L’Ape
Disarmata

Senza terra sotto i piedi
il respiro si fa infinito

Una  mattina  di  primavera  avevamo  trovato  un  grandissimo  mazzo  di 
sedano  sul  tavolo  della  cucina.  Era  veramente  grande,  tutto  verde  e 
legato con uno spago grosso e ruvido, con un buco in centro coperto 
di  foglie.  Prima  della  colazione  ci  siamo  seduti  a  contemplarlo 
immaginando insalate sterminate da mangiare... come minimo in uno 
stadio di calcio.
Primavera strana, agitata e di paura. Il camino bruciava ancora di tutto e 
di più a buon ritmo. Mattina vuota a guardare il sedano. Da un po’ di 
giorni non si andava a scuola e nessuno ci aveva detto quando mai si 
dovesse tornare.
La mamma arrivò a metà mattinata. Non era la prima volta che tornava 
a  casa,  la  prima,  all’alba,  aveva  portato  il  grande  mazzo  verde.  Si  è 
seduta in disparte, abbassando la testa e mettendola fra le mani aveva 
fatto  quel  sospiro  tipico  di  quei  giorni,  a  metà  fra  prendere  aria  per 
andare  avanti  e  il  prendere  aria  perché  non  ce  n’è  più.  Dopo 
pochissimo  a  forza  di  grida  e  spintoni  ci  portò  alla  macchina  in  gran 
fretta senza dirci che si trattava del gran viaggio del sedano.

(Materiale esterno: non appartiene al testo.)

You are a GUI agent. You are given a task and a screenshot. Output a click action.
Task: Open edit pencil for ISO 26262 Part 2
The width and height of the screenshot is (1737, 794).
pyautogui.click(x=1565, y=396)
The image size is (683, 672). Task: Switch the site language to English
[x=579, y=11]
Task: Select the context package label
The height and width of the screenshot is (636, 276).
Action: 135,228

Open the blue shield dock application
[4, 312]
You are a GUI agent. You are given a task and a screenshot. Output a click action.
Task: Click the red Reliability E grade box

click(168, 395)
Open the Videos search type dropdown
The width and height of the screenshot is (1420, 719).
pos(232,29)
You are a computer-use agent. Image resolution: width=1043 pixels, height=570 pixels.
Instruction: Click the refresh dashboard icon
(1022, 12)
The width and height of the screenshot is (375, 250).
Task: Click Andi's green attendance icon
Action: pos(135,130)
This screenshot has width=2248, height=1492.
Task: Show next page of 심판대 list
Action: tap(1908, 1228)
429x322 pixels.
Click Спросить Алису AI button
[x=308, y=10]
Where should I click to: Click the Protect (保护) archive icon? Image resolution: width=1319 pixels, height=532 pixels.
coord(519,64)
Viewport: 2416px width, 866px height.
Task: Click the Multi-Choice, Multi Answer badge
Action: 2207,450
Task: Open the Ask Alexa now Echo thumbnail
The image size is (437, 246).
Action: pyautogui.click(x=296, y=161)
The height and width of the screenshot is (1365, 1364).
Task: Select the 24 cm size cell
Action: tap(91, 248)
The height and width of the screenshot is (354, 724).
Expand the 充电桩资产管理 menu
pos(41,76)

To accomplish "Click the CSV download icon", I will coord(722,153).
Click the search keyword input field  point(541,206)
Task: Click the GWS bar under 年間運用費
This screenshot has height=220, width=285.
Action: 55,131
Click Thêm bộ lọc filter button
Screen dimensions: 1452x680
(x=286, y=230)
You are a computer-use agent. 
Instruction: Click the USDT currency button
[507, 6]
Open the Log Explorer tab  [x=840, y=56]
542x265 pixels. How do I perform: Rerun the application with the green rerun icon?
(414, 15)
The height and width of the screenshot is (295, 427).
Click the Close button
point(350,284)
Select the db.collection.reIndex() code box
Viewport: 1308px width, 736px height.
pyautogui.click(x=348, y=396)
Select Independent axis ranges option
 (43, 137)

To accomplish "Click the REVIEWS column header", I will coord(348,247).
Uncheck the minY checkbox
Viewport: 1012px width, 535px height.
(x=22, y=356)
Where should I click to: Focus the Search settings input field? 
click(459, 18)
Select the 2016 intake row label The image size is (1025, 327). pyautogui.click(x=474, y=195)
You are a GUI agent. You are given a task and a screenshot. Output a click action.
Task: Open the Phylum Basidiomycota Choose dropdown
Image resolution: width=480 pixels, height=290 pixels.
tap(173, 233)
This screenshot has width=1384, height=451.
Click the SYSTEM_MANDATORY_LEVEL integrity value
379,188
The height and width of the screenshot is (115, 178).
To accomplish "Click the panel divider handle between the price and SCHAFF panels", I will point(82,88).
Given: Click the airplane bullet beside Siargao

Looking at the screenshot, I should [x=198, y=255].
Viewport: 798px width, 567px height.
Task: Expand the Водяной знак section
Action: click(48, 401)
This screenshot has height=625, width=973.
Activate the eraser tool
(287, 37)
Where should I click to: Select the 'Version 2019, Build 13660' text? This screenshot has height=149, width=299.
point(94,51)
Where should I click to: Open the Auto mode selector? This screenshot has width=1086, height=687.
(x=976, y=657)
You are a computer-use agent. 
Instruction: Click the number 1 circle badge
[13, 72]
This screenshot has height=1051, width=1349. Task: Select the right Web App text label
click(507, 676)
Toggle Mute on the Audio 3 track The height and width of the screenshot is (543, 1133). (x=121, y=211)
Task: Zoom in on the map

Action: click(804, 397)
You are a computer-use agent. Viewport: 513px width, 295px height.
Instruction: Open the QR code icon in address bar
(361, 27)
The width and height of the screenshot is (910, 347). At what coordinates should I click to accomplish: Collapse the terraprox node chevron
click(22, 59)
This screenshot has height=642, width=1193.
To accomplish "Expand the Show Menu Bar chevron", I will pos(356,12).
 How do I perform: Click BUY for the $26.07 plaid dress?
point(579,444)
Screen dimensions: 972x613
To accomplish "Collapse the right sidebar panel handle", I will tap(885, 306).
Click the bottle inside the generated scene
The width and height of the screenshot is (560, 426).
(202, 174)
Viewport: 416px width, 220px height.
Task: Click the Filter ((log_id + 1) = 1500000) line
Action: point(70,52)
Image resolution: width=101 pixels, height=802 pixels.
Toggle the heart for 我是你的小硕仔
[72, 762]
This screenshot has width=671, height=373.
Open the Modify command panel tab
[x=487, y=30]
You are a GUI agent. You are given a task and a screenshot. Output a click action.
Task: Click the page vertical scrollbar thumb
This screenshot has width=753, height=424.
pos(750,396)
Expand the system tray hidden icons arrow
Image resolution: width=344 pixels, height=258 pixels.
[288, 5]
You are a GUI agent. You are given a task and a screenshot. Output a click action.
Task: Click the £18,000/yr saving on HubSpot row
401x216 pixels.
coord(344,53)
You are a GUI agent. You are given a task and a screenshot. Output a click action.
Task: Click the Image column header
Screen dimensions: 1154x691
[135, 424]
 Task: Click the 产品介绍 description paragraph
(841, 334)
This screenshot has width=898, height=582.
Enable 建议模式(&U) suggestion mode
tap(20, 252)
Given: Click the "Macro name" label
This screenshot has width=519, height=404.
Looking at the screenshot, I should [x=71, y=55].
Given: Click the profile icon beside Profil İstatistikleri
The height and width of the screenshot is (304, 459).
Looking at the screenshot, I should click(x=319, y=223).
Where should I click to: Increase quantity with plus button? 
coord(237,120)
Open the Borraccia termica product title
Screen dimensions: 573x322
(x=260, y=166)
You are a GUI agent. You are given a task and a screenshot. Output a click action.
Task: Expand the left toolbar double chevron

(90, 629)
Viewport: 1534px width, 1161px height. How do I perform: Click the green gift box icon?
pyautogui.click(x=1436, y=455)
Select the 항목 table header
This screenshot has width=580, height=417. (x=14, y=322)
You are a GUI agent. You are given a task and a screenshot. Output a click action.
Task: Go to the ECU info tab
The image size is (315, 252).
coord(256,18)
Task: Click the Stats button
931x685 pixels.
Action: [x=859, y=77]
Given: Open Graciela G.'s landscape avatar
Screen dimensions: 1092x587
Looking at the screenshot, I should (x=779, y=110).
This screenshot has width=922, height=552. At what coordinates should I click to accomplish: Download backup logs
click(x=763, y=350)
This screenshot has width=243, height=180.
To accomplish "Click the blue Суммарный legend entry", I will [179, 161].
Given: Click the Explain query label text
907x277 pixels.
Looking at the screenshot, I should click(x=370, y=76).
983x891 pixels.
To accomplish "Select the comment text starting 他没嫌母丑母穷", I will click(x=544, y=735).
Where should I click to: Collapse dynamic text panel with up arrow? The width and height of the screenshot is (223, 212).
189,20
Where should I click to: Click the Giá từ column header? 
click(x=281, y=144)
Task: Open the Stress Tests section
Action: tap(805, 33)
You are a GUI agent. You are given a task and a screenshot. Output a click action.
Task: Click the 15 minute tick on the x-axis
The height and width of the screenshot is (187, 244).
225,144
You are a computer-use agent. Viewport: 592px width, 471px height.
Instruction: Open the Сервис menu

Seduti  dietro,  silenziosi  come  non  mai.  Con  la  faccia  contro  il  vetro 
vedevo  passare  la  città,  strade  vuote,  le  chiome  degli  alberi  che 
sbocciavano.  Ho  aperto  il  finestrino  e  la  brezza  mi  ha  fatto  diventare 
come i cani felici. Alcuni angoli erano pieni intorno a carri verdi, soldati 
con facce adolescenti e sguardi duri e gente intorno. Mi piaceva tanto 
andare  in  macchina,  mi  piace  ancora  questo  movimento,  andare, 
andare, seduti con la faccia verso il sole.
Santiago passò in tutta la sua immensità e quasi quando stava per finire 
ci fermiamo. Una piccola chiesa bianca era il nostro destino. Una coda 
di  persone  dall’aria  preoccupata  e  con  fretta  si  snodava  dalla  porta 
verso  i  campi  dove  la  chiesa  dormiva  tranquilla.  Ogni  tanto  usciva 
qualcuno  con  aria  sollevata,  tutti  prima  di  andare  via  si  guardavano 
intorno, a destra, a sinistra, in alto.
Chissà che cosa facevamo là.
Scesi  dall’auto  ci  mettemmo  in  coda  finché  un  prete  uscendo  dalla 
porta  guardò  verso  di  noi,  gli  sguardi  della  mamma  e  il  suo  si 
incrociarono  e  lui  dopo  un  sguardo  sorpreso  ci  fece  un  segno  con  la 
testa  indicando  una  piccola  porta  laterale.  Ci  prendiamo  per  mano 
lasciando la coda, e siamo entrati a testa bassa e a tutta velocità.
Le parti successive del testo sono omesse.